▶ _EXERCISE BRIEF_
From the data below, copy exactly the lines that lie between the one holding "Защитные рукава Holygolem m10#2 (380, 1554)" and the one holding "черный) (380, 1144)", including both, and nothing more.

== RECORDS SHOWN ==

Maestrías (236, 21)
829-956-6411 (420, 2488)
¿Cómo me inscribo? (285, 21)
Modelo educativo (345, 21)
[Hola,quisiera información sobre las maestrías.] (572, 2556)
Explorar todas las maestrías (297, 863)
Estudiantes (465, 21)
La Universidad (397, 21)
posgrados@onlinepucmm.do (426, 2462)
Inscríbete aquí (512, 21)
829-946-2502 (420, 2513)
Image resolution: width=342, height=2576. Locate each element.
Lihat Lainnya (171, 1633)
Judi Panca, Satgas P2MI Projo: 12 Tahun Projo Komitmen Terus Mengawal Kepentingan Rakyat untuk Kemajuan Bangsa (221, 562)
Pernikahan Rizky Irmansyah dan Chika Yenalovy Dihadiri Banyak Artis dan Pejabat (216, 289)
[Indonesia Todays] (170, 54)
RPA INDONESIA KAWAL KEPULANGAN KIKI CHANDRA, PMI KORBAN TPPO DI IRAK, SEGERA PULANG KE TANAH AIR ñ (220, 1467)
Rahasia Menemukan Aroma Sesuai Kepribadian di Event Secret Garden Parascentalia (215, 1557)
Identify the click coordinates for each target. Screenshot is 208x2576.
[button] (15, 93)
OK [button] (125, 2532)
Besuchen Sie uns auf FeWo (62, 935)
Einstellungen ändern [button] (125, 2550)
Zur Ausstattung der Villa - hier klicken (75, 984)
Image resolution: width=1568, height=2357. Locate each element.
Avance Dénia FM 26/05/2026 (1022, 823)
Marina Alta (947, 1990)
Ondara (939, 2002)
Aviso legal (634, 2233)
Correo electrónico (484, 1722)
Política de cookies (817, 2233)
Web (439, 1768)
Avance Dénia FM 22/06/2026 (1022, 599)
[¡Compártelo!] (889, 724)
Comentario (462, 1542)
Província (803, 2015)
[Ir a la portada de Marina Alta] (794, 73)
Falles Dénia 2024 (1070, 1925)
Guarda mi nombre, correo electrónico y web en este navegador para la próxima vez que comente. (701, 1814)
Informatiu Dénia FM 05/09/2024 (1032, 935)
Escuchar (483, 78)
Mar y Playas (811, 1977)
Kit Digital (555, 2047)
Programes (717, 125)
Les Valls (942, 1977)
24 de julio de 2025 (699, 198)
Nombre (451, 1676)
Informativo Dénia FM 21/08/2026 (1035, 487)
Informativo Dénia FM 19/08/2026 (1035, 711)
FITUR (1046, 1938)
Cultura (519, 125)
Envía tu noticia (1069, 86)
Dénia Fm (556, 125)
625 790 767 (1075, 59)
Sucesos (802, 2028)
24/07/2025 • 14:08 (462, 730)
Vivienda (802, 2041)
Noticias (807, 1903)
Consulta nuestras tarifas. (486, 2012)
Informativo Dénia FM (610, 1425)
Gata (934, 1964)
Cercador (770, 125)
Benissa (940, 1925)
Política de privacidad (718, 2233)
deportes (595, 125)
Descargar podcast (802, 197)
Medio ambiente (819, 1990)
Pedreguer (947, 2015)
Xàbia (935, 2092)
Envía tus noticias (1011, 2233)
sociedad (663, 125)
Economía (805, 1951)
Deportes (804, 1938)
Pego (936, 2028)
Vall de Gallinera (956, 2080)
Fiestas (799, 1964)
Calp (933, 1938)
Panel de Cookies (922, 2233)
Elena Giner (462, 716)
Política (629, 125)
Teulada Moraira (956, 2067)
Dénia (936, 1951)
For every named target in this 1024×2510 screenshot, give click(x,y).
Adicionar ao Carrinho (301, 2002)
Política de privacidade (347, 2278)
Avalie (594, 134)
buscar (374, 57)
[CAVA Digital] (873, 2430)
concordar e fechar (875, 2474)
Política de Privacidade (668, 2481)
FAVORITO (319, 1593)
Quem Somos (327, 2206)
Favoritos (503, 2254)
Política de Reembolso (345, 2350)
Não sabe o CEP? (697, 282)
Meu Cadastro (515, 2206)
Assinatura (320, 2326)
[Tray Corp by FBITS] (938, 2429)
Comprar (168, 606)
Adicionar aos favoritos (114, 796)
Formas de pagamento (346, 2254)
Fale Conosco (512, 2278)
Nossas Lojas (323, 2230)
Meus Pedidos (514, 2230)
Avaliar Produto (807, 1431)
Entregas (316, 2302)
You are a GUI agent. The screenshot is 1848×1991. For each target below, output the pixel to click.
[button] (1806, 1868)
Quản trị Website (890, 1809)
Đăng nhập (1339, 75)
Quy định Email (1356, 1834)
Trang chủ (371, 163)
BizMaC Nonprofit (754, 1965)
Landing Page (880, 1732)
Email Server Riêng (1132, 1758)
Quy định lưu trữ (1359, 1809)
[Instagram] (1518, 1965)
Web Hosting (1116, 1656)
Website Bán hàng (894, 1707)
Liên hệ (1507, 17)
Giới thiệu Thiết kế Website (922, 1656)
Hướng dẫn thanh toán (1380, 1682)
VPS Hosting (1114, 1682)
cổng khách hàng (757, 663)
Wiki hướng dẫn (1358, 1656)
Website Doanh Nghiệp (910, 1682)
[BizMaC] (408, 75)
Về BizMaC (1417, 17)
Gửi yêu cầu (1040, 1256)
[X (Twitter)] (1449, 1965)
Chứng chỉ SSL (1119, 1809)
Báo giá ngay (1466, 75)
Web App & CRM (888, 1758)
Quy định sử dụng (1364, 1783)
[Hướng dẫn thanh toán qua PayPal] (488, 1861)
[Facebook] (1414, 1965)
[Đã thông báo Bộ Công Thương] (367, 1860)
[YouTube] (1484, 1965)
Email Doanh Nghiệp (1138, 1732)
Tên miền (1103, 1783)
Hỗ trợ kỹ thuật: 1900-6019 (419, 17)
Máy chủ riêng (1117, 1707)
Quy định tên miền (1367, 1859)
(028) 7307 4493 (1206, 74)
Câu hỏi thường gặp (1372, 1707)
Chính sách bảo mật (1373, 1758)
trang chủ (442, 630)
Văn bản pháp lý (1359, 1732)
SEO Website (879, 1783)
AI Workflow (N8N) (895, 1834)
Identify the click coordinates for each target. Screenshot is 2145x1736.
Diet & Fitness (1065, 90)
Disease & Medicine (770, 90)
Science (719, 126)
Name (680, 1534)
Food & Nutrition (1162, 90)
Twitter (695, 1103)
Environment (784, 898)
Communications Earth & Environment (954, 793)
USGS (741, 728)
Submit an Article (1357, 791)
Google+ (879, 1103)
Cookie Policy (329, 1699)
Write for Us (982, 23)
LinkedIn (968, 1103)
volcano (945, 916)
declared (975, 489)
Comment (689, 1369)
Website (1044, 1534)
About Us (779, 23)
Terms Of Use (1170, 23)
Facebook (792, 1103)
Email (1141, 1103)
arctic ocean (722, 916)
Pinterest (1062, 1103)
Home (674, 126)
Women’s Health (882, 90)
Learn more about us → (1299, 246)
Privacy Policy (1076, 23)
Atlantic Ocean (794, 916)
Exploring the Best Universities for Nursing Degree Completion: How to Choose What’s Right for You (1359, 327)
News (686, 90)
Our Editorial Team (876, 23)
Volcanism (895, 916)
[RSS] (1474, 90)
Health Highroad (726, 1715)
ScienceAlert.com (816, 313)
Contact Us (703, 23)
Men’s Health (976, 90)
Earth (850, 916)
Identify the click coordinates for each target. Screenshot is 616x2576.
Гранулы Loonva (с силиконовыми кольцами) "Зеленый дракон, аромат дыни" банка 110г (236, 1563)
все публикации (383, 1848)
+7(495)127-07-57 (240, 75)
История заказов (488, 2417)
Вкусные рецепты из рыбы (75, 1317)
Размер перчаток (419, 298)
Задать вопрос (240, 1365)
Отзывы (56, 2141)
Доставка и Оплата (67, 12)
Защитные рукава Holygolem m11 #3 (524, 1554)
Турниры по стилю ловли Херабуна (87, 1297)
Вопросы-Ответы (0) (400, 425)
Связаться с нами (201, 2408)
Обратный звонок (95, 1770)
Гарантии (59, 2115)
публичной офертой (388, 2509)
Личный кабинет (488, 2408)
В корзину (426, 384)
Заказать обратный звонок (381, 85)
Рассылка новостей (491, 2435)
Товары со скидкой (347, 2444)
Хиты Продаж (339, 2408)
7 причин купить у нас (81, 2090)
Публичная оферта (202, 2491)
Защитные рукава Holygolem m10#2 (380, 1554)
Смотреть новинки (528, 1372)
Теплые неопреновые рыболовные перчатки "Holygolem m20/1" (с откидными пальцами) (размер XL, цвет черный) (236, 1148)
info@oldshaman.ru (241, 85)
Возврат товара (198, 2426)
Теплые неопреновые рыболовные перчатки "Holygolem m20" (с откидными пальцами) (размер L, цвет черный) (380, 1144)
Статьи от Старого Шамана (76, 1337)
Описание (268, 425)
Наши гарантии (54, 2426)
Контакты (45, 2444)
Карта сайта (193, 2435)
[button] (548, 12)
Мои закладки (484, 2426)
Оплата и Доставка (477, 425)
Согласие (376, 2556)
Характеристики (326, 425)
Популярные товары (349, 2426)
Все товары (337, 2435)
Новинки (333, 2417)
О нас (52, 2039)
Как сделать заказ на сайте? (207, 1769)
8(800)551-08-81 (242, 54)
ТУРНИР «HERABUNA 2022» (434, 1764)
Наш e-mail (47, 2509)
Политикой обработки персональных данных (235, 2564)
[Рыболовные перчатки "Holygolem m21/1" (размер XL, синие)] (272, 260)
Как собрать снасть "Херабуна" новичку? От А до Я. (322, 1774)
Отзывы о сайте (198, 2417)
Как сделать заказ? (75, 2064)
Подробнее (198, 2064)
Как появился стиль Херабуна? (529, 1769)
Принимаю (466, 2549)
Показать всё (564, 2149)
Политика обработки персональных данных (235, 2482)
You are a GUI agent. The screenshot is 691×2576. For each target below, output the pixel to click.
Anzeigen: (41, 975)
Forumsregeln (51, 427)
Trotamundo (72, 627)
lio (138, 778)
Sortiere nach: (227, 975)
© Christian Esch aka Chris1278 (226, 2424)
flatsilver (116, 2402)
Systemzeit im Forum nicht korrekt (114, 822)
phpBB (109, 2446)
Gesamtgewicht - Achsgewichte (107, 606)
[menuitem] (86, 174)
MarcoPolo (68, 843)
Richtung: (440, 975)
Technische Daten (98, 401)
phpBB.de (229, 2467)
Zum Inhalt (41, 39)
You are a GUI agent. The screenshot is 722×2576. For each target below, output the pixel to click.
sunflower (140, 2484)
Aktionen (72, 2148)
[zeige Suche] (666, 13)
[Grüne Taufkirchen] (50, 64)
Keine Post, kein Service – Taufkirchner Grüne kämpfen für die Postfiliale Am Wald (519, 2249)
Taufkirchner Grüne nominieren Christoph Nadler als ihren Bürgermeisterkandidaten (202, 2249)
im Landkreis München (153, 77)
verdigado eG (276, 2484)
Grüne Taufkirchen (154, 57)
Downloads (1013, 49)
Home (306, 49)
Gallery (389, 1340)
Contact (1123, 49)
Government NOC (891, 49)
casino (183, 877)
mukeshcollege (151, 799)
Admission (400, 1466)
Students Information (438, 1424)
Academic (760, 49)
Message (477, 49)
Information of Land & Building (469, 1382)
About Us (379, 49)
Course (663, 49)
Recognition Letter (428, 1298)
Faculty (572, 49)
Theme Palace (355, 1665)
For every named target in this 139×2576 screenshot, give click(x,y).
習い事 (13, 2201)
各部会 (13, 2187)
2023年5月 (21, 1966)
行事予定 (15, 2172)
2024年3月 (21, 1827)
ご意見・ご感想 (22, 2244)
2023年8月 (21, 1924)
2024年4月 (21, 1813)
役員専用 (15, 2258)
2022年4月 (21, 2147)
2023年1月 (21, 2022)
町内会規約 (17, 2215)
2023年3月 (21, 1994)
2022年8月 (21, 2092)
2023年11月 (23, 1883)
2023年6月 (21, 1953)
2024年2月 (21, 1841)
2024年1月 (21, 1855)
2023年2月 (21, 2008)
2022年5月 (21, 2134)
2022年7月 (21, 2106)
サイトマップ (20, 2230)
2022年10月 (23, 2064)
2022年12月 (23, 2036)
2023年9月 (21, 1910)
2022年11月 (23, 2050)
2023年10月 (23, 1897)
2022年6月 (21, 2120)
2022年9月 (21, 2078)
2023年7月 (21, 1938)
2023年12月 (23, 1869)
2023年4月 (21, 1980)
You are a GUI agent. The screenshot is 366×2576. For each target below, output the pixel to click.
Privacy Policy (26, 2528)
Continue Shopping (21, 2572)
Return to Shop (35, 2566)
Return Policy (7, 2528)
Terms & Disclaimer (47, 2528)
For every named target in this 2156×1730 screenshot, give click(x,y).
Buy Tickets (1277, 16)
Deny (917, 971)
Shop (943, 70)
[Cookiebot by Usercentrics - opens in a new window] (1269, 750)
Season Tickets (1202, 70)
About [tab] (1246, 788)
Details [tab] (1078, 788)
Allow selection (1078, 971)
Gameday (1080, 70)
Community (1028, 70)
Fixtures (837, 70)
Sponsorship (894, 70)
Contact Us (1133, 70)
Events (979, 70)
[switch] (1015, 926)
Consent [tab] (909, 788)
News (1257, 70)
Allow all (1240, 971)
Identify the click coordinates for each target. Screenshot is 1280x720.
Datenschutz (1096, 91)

===

▶ _ANSWER TO THE PROBLEM_
Защитные рукава Holygolem m10#2 (380, 1554)
Смотреть новинки (528, 1372)
Теплые неопреновые рыболовные перчатки "Holygolem m20/1" (с откидными пальцами) (размер XL, цвет черный) (236, 1148)
info@oldshaman.ru (241, 85)
Возврат товара (198, 2426)
Теплые неопреновые рыболовные перчатки "Holygolem m20" (с откидными пальцами) (размер L, цвет черный) (380, 1144)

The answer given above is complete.